Radio is the main means of communication through which the majority of Guineans in Bissau access information on important national issues, health, education, the environment or agriculture. Many of them broadcast in national languages, thus promoting inclusion and national cohesion.
Diamantino Domingos Lopes, secretary general of the Union of Journalists and Media Technicians – SINJOTEC, said that the media fraternity was shocked by the decision. He told the MFWA program officer in Guinea-Bissau that the Union had scheduled a meeting with the Minister of Social Communication, Fernando Mendonça, on April 8 to resolve the issue of the license.
Lopes lamented that “freedom of information in Guinea-Bissau is being threatened and the closure of radio stations means that we are going backwards. We need to find a peaceful solution, through diplomatic means, to find a consensus that will sustain the sector.”
It costs around 450 US dollars to renew a radio license in Guinea-Bissau, which is a lot of money in a media sector beset by a series of daunting challenges, including technical, capacity and financial problems. Many stations go months without being able to pay their workers their full salaries.
The Minister for Social Communication, however, insists that the responsibility lies with the radio stations to ensure a return to normality, ruling out any suspension of the order until the affected radio stations make an effort to respond to the warning. In a telephone chat with the MFWA, Fernando Mendonça said that it is not a question of extending the deadline, but of the stations fulfilling their obligations. Once they approach us, we are ready to listen, but we will not tolerate any deliberate defiance of authority.
Mendonça said that the Ministry issued a previous 72-hour ultimatum on February 10, 2022, which the media outlets ignored. “We cannot allow pirate radio stations to operate in Guinea-Bissau,” he said, rejecting any suggestion that the action was a crackdown on critical media.

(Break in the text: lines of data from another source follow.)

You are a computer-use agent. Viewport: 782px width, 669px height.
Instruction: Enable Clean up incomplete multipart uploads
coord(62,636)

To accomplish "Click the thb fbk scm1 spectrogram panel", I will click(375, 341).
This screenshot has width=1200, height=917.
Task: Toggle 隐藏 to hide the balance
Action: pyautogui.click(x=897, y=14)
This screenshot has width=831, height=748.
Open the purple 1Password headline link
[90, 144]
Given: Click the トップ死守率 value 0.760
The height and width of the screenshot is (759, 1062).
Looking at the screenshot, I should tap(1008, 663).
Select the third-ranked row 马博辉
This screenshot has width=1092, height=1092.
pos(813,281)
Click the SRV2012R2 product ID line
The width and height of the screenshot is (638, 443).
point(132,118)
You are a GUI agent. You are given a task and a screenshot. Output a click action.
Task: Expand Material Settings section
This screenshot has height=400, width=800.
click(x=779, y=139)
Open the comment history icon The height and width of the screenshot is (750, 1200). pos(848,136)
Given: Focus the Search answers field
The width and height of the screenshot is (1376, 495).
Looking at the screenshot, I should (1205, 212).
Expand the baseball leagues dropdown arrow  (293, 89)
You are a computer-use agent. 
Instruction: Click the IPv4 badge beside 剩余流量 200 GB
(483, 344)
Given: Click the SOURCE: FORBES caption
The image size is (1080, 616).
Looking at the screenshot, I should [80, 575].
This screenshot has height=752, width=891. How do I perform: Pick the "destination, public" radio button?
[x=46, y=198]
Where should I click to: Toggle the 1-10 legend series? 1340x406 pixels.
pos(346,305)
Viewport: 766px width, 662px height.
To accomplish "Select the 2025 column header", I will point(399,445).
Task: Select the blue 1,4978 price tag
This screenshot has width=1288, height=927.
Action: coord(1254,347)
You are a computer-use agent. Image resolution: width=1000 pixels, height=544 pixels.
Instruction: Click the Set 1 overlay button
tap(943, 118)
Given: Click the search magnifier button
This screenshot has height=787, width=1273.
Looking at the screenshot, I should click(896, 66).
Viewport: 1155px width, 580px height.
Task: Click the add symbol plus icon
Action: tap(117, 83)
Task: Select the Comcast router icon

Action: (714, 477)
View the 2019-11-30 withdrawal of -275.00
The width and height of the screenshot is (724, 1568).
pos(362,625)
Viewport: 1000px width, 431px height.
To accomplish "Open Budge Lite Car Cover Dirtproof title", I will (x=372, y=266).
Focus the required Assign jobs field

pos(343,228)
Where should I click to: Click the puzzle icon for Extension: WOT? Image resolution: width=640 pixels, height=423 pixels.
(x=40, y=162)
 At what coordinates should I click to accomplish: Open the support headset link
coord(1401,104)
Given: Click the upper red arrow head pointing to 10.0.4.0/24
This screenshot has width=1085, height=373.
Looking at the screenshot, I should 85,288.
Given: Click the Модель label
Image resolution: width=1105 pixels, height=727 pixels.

While we appreciate the Guinea-Bissau government’s effort to ensure compliance with regulatory codes, we still urge the authorities to be conciliatory in view of the detrimental effect of mass closures on citizens’ right to information and considering the recent problems in the country’s media space. We also call on the managers of the affected media outlets to approach the authorities in order to find a solution that will allow them to resume broadcasting immediately.